Instrução Normativa nº 5/2017
Art. 53. O ato convocatório e o contrato de serviço continuado deverão indicar o critério de reajustamento de preços, que deverá ser sob a forma de reajuste em sentido estrito, com a previsão de índices específicos ou setoriais, ou por repactuação, pela demonstração analítica da variação dos componentes dos custos
O Reajuste exige previsão no contrato.
Lei 14.133/2021
Art. 92
§ 3º Independentemente do prazo de duração, o contrato deverá conter cláusula que estabeleça o índice de reajustamento de preço, com data-base vinculada à data do ORÇAMENTO ESTIMADO, e poderá ser estabelecido mais de um índice específico ou setorial, em conformidade com a realidade de mercado dos respectivos insumos.
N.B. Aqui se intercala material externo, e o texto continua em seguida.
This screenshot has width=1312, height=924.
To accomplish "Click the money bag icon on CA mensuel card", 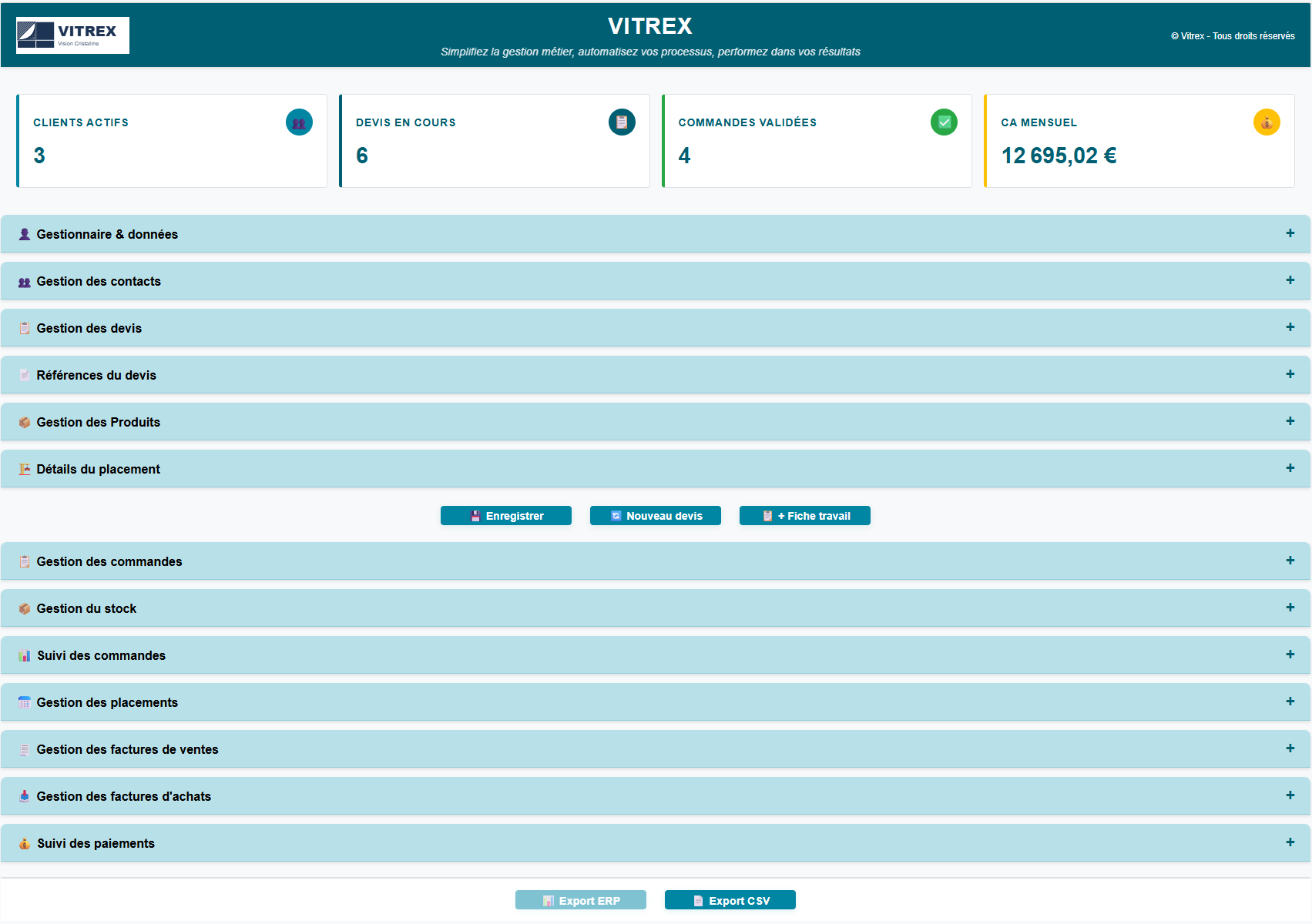I will coord(1267,122).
Reajuste → não dispensa cláusula contratual. Pelo contrário, a Lei 14.133/2021 exige que o contrato traga de forma clara:
- índice a ser utilizado (IPCA, IGPM etc.),
- data-base,
- periodicidade (mínimo de 12 meses).
Ou seja, se o contrato não tiver essa cláusula, o contratado não pode exigir reajuste.
Quem realmente dispensa cláusula específica é a revisão, porque o direito de revisão decorre diretamente da lei. Sempre que houver fato imprevisível ou extraordinário (força maior, fato do príncipe, desequilíbrio inesperado), o particular pode pedir revisão, mesmo que o contrato nada fale sobre isso.